== EXERCISE INPUTS

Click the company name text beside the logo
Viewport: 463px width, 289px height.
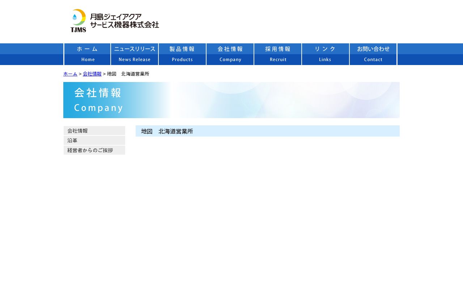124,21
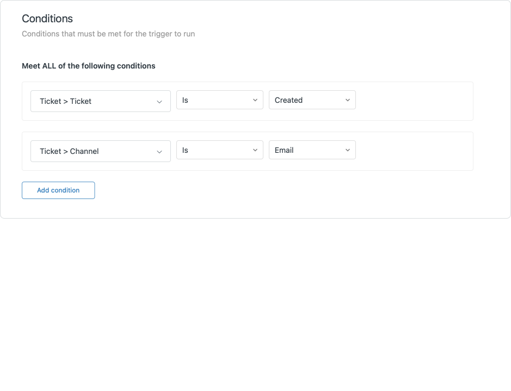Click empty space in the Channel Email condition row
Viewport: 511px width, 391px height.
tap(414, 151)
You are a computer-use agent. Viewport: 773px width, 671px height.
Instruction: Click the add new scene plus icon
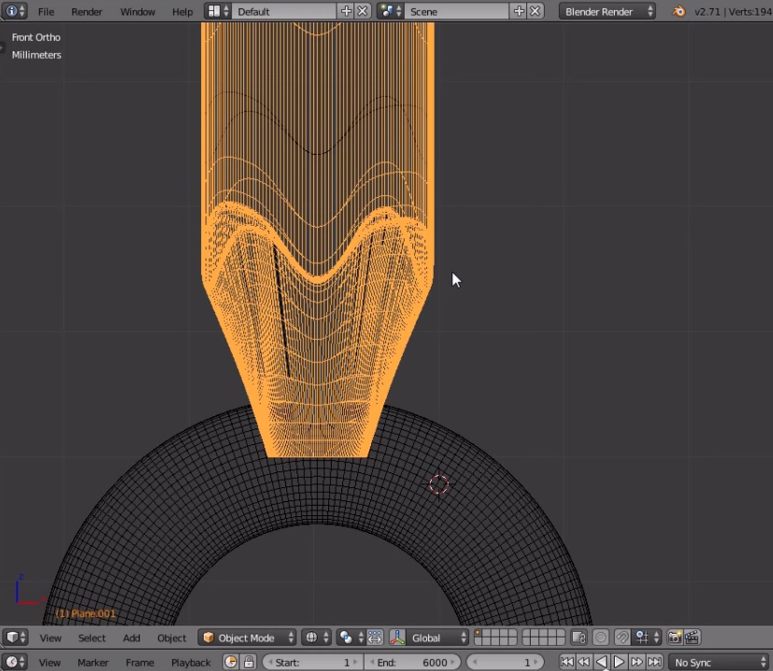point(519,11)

====
== EXERCISE INPUTS

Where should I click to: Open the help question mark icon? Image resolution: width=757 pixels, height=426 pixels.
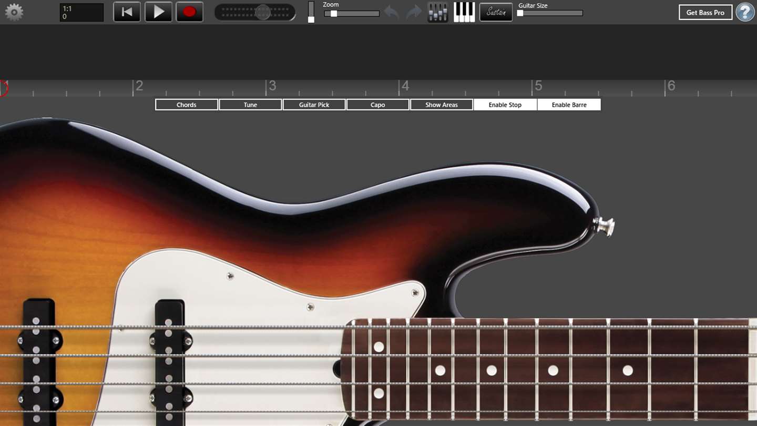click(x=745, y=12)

====

## THE TASK:
Go down the entries above from the line containing "Click the company name text beside the logo" to the line containing "You are a computer-use" and write out each line exactly, leaving pictures out.

## TASK OUTPUT:
Click the company name text beside the logo
Viewport: 463px width, 289px height.
124,21
Click empty space in the Channel Email condition row
Viewport: 511px width, 391px height.
tap(414, 151)
You are a computer-use agent. Viewport: 773px width, 671px height.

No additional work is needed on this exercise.